Ciudad de México.- Después de más de 30 años fuera del país, México logró recuperar un valioso documento del siglo XVI que había sido sustraído del Archivo General de la Nación y localizado en una subasta realizada en Estados Unidos.
La pieza histórica, fechada el 20 de febrero de 1527, corresponde a un libramiento de pago considerado de gran relevancia para el patrimonio documental mexicano.
La Secretaría de Relaciones Exteriores informó que el manuscrito fue entregado por autoridades estadounidenses y recibido formalmente por el Archivo General de la Nación.
El documento llegó a territorio nacional tras un proceso de investigación internacional que permitió acreditar su origen y su pertenencia al Estado mexicano.
La recuperación comenzó en mayo de 2022, cuando especialistas detectaron que el manuscrito era ofertado por la firma estadounidense Paul Fraser Collectibles.
Tras reunir evidencias documentales y técnicas sobre la procedencia del expediente, las autoridades mexicanas presentaron una denuncia ante la Fiscalía General de la República.
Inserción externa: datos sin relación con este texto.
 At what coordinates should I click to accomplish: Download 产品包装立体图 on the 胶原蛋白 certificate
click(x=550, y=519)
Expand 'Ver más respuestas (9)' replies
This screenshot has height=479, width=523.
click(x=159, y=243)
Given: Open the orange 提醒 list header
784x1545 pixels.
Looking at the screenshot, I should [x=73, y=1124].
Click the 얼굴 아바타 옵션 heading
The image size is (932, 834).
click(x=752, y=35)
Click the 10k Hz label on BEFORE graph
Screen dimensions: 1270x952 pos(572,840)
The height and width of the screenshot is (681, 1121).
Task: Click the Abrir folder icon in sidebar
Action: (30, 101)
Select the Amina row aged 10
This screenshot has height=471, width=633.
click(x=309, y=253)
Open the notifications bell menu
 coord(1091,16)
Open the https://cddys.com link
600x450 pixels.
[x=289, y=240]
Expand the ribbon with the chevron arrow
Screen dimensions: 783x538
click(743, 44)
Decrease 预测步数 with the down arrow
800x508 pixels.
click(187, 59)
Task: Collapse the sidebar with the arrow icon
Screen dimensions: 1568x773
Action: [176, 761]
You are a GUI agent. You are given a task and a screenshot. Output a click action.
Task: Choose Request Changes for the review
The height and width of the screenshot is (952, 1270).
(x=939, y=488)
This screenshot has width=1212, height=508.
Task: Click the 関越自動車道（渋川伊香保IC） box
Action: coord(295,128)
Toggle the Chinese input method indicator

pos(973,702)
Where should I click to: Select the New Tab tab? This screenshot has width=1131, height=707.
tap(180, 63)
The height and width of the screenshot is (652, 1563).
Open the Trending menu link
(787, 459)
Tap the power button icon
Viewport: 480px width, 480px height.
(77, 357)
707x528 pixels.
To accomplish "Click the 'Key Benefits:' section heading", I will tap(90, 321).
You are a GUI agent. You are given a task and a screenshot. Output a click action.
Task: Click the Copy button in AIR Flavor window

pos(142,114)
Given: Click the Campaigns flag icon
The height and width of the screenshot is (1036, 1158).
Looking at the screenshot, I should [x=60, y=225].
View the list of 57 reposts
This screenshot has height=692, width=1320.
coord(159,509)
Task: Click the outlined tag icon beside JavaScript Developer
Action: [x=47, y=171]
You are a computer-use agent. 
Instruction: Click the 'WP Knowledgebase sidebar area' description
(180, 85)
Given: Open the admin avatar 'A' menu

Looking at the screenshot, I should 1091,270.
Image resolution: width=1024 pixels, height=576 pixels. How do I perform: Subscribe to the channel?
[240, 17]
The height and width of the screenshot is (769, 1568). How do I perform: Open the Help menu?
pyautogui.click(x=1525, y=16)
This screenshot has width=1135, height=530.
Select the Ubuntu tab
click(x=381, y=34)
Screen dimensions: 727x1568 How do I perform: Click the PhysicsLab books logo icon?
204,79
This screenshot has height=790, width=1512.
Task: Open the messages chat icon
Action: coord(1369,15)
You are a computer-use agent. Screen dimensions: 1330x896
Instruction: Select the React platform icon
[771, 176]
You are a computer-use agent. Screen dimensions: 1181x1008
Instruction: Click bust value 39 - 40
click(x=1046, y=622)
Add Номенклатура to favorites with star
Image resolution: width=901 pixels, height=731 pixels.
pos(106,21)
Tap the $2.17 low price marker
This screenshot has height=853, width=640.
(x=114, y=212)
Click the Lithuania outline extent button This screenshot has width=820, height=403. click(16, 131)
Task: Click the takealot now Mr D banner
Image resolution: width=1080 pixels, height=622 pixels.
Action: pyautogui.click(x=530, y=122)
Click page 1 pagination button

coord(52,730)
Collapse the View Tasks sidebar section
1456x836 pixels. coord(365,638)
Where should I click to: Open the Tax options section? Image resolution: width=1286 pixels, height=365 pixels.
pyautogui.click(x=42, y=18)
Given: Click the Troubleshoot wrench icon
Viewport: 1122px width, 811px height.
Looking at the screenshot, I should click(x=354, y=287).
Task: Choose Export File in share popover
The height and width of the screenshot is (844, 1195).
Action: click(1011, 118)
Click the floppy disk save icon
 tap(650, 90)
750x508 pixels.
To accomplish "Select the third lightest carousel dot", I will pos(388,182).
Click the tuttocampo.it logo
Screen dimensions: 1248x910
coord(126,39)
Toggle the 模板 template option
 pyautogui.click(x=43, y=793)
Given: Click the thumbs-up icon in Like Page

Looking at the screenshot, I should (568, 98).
Los análisis realizados por expertos del Archivo General permitieron confirmar que el documento formaba parte de los fondos históricos resguardados por esa institución.
La identificación se sustentó en estudios especializados, registros archivísticos y características físicas que coincidían plenamente con los documentos desaparecidos décadas atrás.
De acuerdo con la Cancillería, el procedimiento para su restitución avanzó durante los años siguientes mediante coordinación con autoridades estadounidenses.
Para agosto de 2025, el manuscrito ya se encontraba bajo resguardo de la representación diplomática de México en Estados Unidos, previo a su retorno definitivo.
La apertura oficial del documento recuperado se realizó recientemente en instalaciones del Archivo General de la Nación con presencia de autoridades mexicanas y estadounidenses.
El manuscrito integra un conjunto documental relacionado con expedientes históricos que contienen firmas atribuidas a Hernán Cortés.
Las investigaciones establecieron que la pieza fue extraída del volumen 362, legajo 203, perteneciente al fondo documental Hospital de Jesús.
La Secretaría de Relaciones Exteriores destacó que la restitución fue posible gracias a la cooperación institucional entre ambos países y al seguimiento de especialistas.
Asimismo, reiteró que continúan los trabajos para localizar otros documentos históricos desaparecidos que forman parte del patrimonio nacional.
Las autoridades subrayaron que los bienes documentales de México constituyen una parte esencial de la memoria histórica del país y deben preservarse para futuras generaciones.